Was für eine bizarre Geschichte… Eine Wahrsagerin prophezeit Graf Henri Neville ungefragt, dass er bei seinem demnächst stattfindenden Fest einen seiner Gäste töten wird. Seine depressive 17-jährige Tochter Sérieuse hört davon. Sie möchte sterben und sagt ihrem Vater: „Töte mich“. Die Protagonisten gehören einer adligen Familie an, weshalb die absurde Handlung vor einer skurrilen Kulisse spielt. Die Autorin Amélie Nothomb spiegelt die dekadente Lebensweise gekonnt in ihrem Schreibstil wider. Vor allem Henri klingt oft besonders affektiert.
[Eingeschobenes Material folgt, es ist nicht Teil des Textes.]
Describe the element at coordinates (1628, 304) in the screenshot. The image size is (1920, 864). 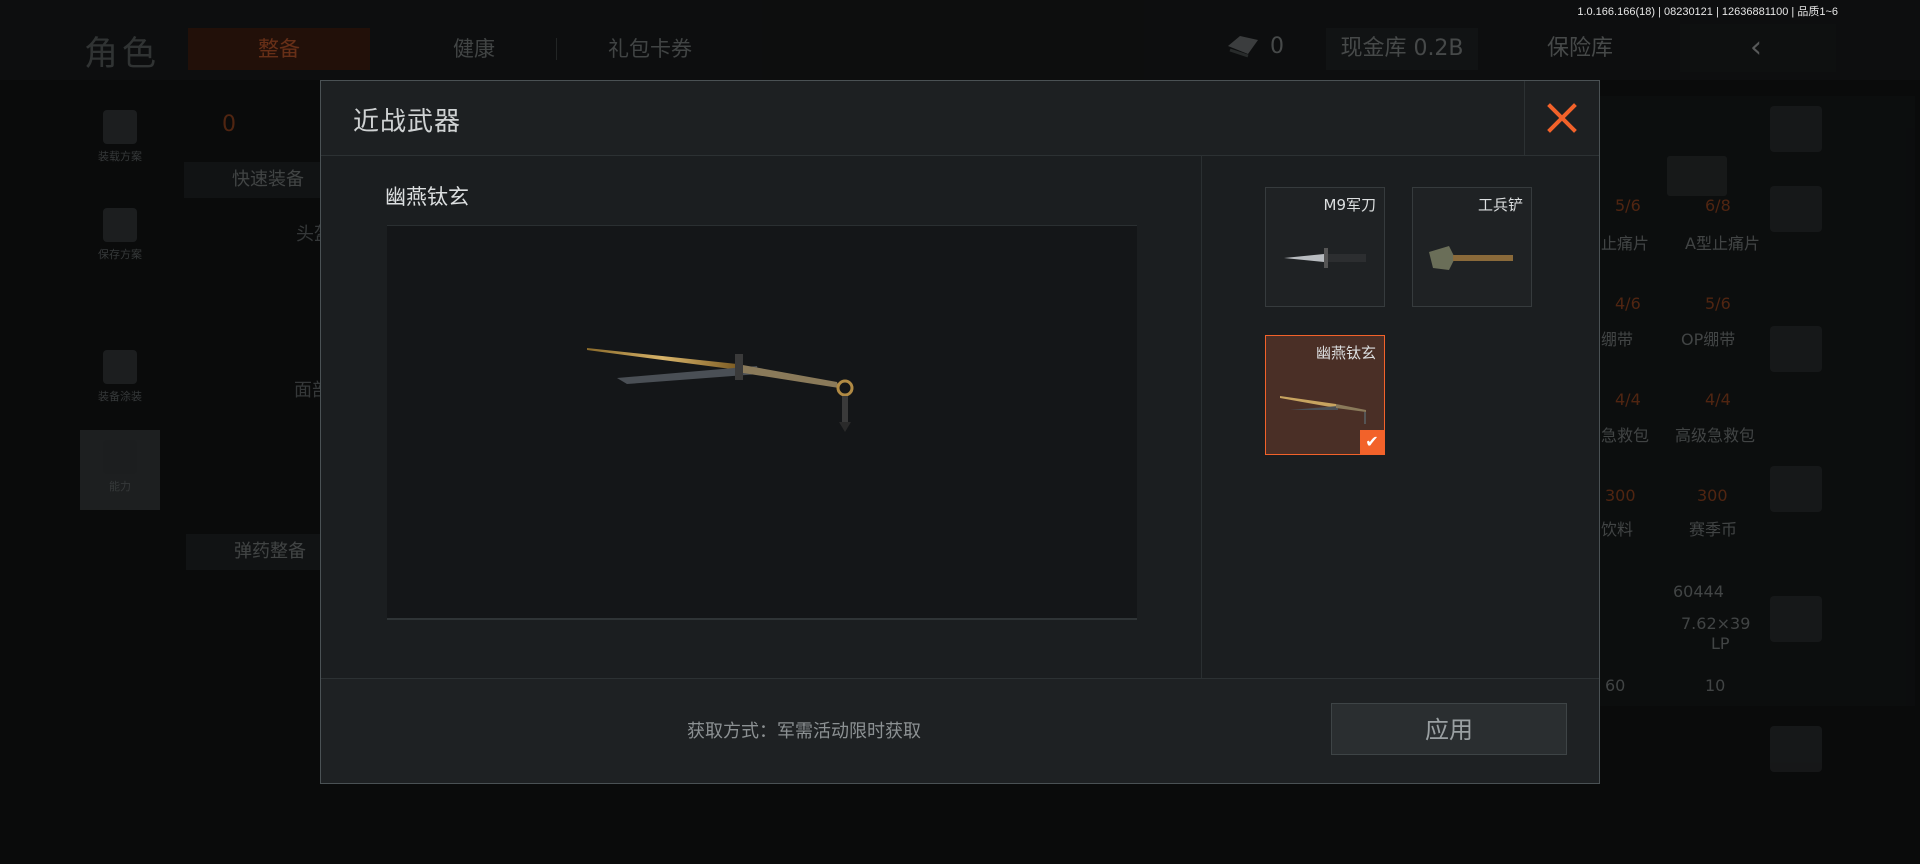
I see `item-count: 4/6` at that location.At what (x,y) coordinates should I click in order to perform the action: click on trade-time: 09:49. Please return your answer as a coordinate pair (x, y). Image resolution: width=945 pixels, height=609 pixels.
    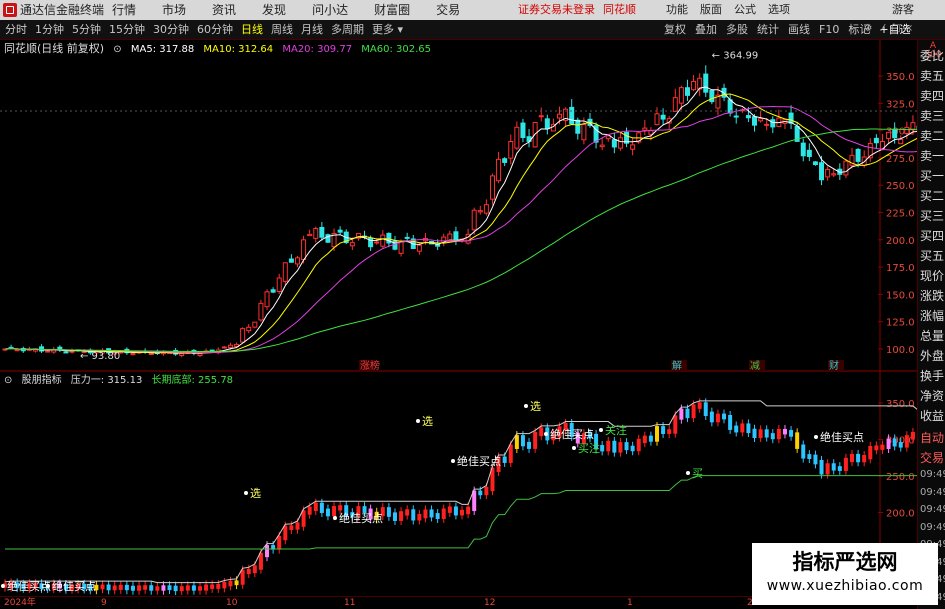
    Looking at the image, I should click on (932, 492). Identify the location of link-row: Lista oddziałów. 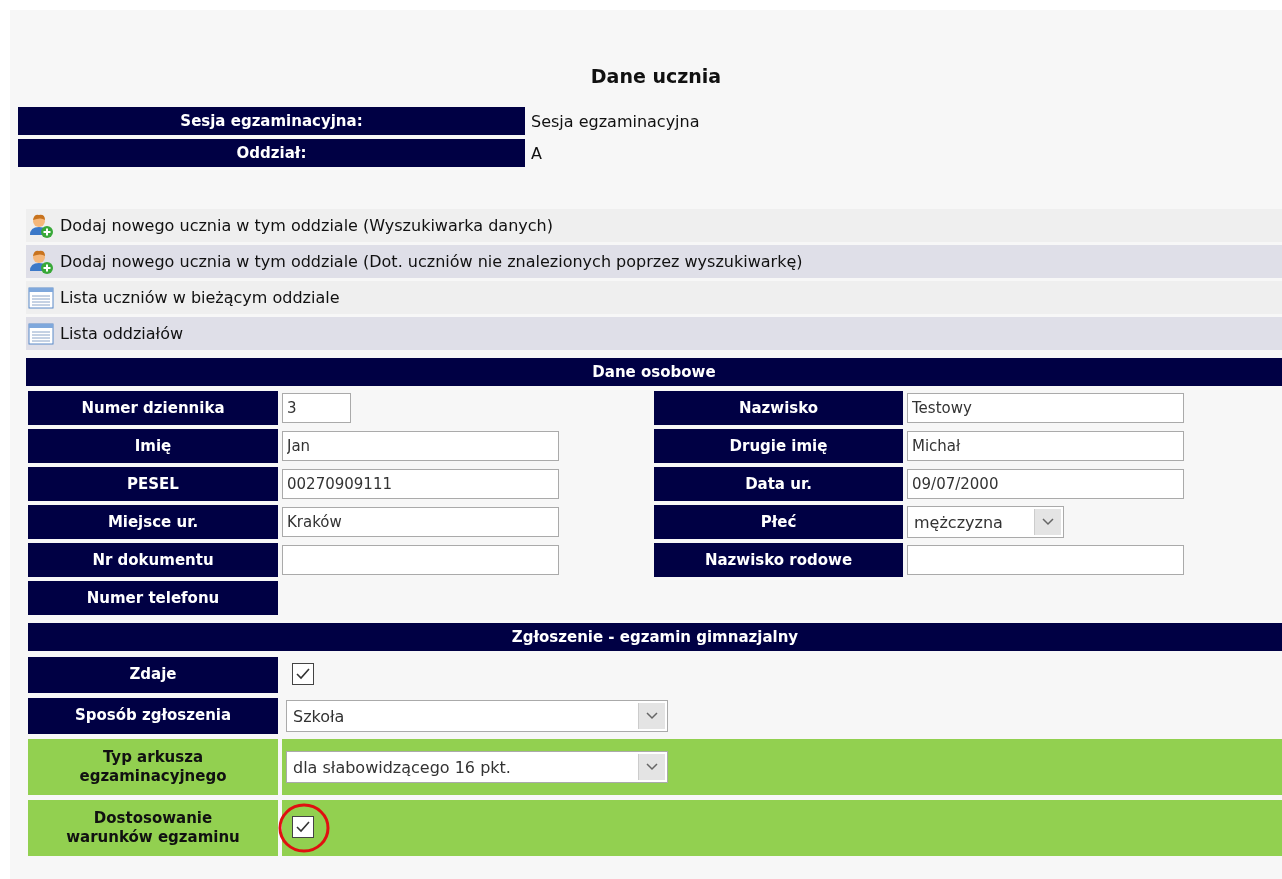
(654, 334).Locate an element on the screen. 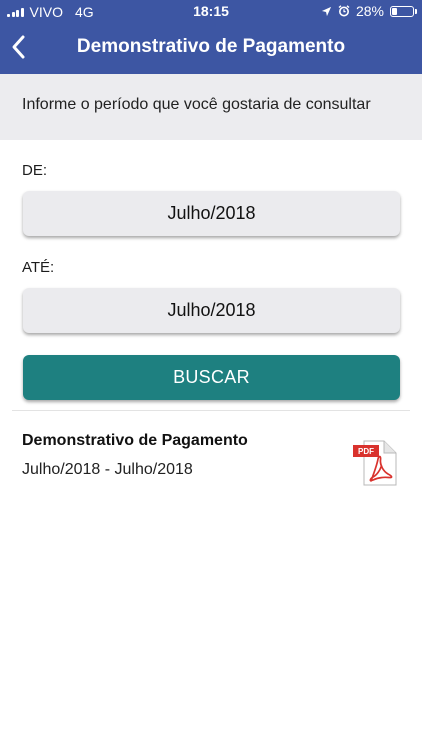 This screenshot has height=750, width=422. from-date-picker: Julho/2018 is located at coordinates (212, 214). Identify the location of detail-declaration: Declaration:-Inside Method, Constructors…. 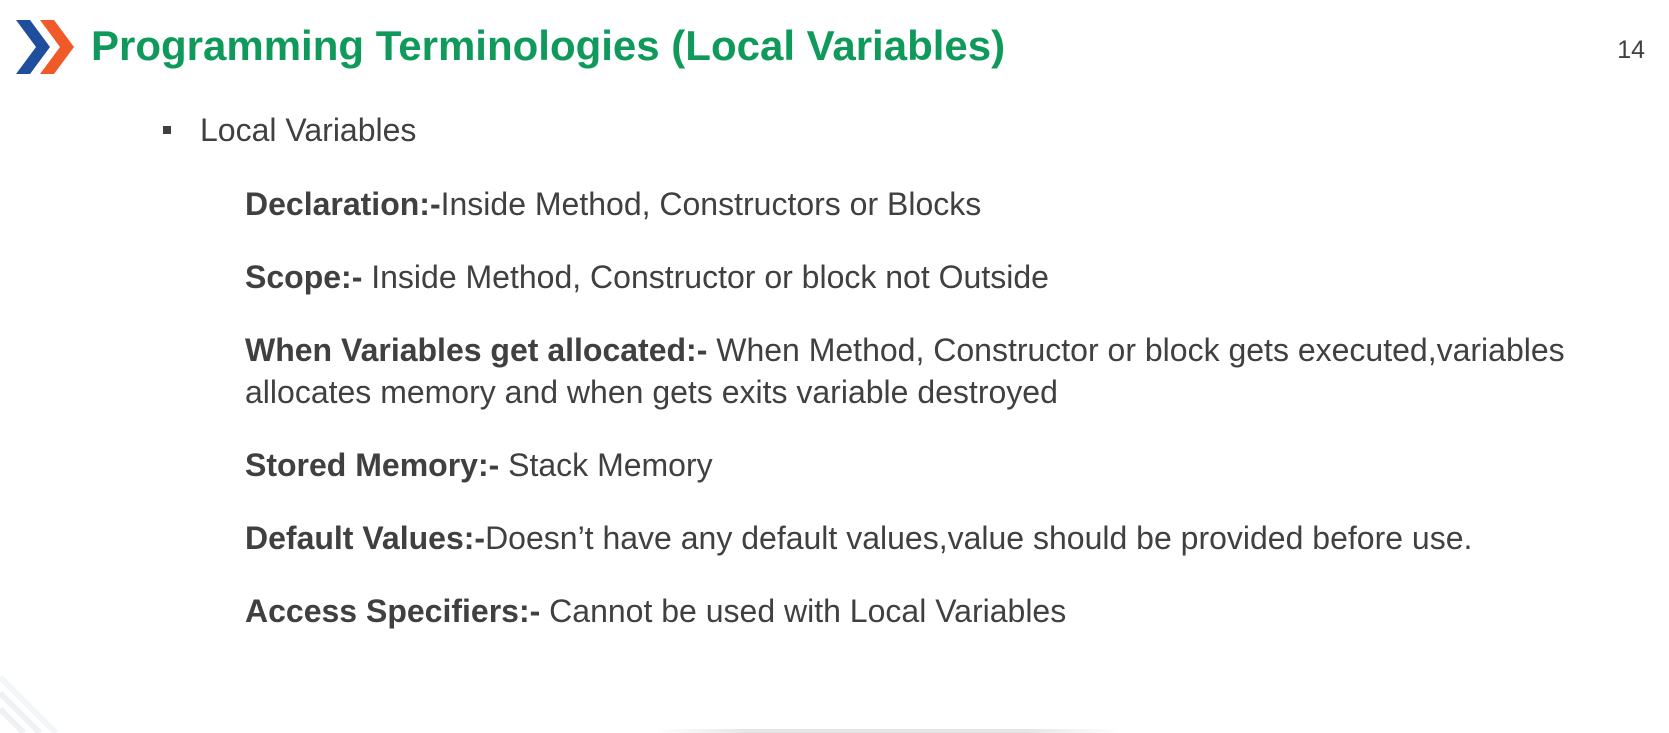
(945, 204).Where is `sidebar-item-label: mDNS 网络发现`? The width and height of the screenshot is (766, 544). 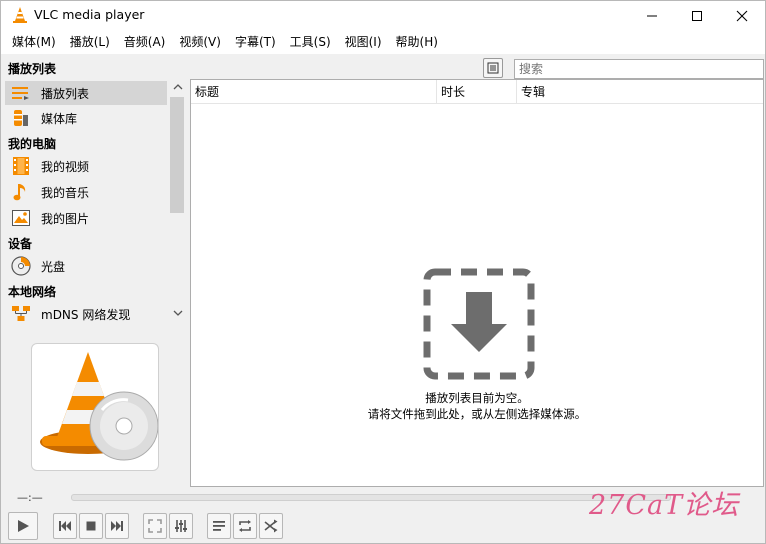
sidebar-item-label: mDNS 网络发现 is located at coordinates (86, 314).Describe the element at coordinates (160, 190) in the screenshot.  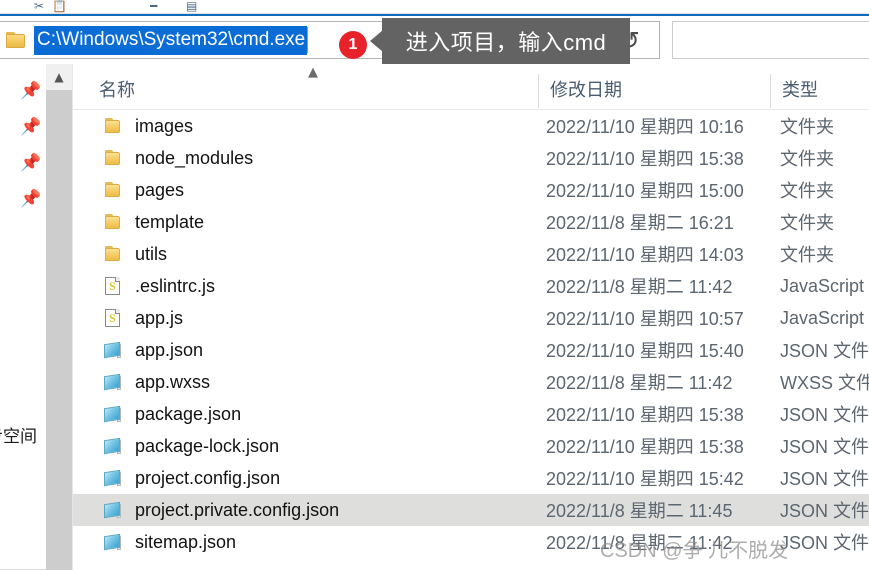
I see `file-name-label: pages` at that location.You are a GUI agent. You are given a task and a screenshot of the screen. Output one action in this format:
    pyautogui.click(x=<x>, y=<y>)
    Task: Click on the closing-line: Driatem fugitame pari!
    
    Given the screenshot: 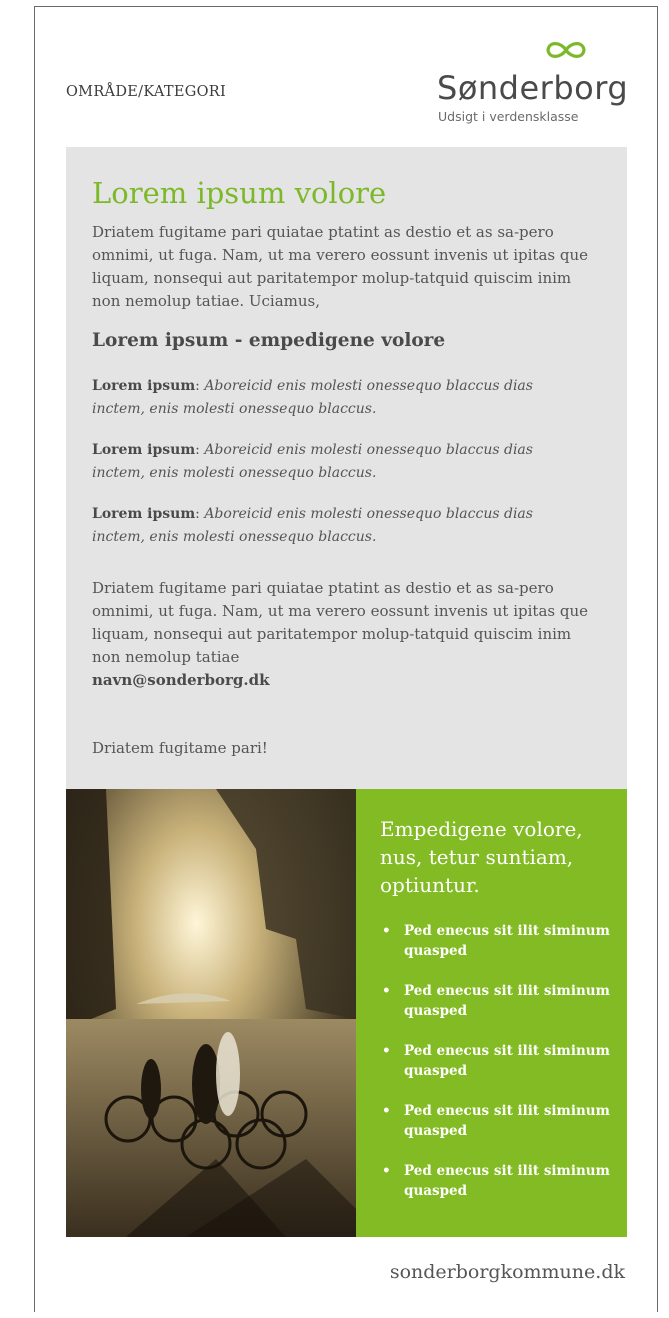 What is the action you would take?
    pyautogui.click(x=180, y=748)
    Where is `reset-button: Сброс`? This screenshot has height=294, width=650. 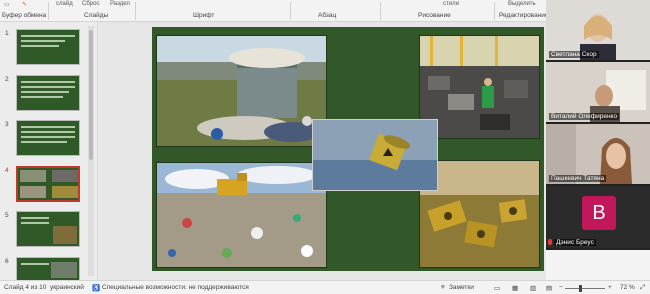
reset-button: Сброс is located at coordinates (90, 4).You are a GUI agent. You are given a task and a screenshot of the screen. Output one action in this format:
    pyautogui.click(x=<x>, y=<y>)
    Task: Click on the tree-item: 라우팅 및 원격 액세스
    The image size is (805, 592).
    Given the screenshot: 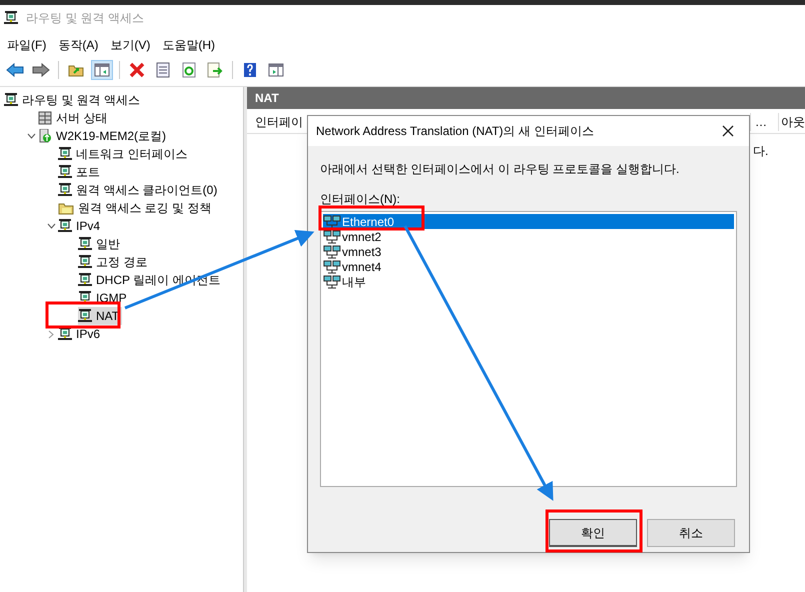 What is the action you would take?
    pyautogui.click(x=74, y=100)
    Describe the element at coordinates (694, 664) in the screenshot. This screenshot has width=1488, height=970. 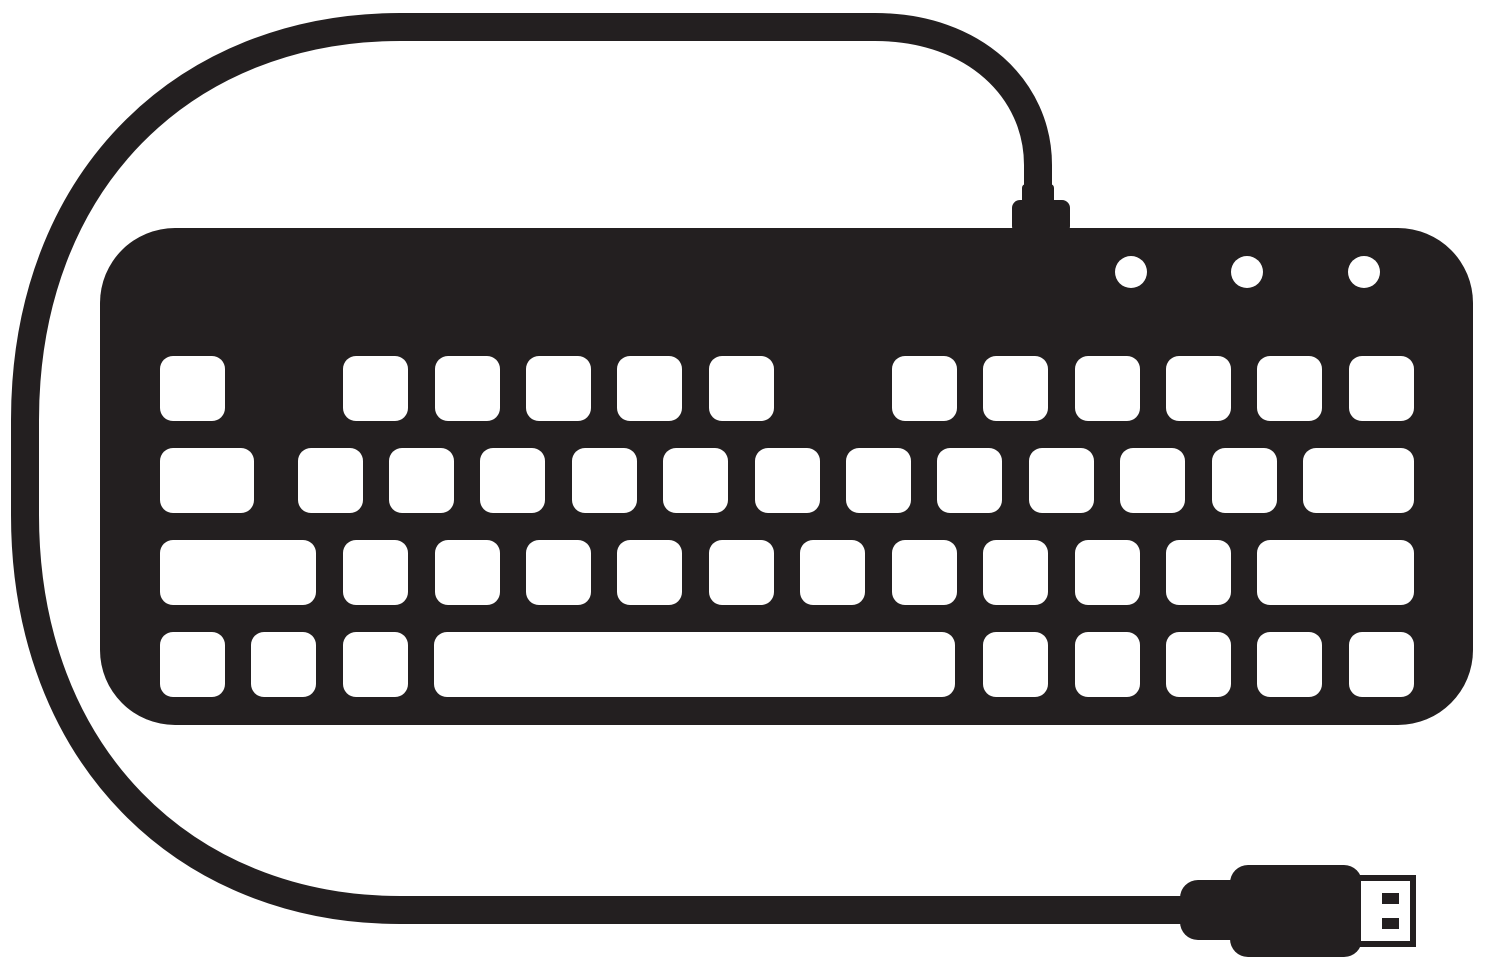
I see `spacebar-key` at that location.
Die Charaktere sind mir durch die Bank weg unsympathisch. Henri scheint sich mehr über die Prophezeiung zu grämen statt über den schockierenden Vorschlag seiner Tochter. Seine deutlich jüngere Frau ist umwerfend schön, aber langweilt sich schnell und wirkt dabei sehr herablassend. Die anderen zwei Kinder sind auch keine Sympathieträger. Dazu kommt: Familie Neville nimmt das Sprichwort „Adel verpflichtet“ deutlich zu ernst und lässt selbst die eigenen Kinder hungern, um Geld zu sparen. Dieses Geld wird wiederum dafür aufgewendet, nach außen hin den hohen Lebensstandard aufrechterhalten und die adligen Verpflichtungen erfüllen zu können. Mehr Schein als Sein. Dazu zählt vor allem der monatliche Empfang auf dem Familienschloss, die sogenannte Garden Party. In der aktuellen Generation steht die Familie nun vor dem Ruin – sie ist bankrott und muss ihr Schloss demnächst verkaufen. Eine letzte Garden Party ist geplant, bei der eben dieser ominöse Mord stattfinden soll.

Trotz der dekadenten, unsympathischen Charaktere und der abstrusen Handlung fesselt das Buch. Ich habe es in einem Zug durchgelesen (was bei mageren 111 Seiten allerdings nicht schwer war) und das absurde Geschehen hat mich auf schockierende Weise unterhalten.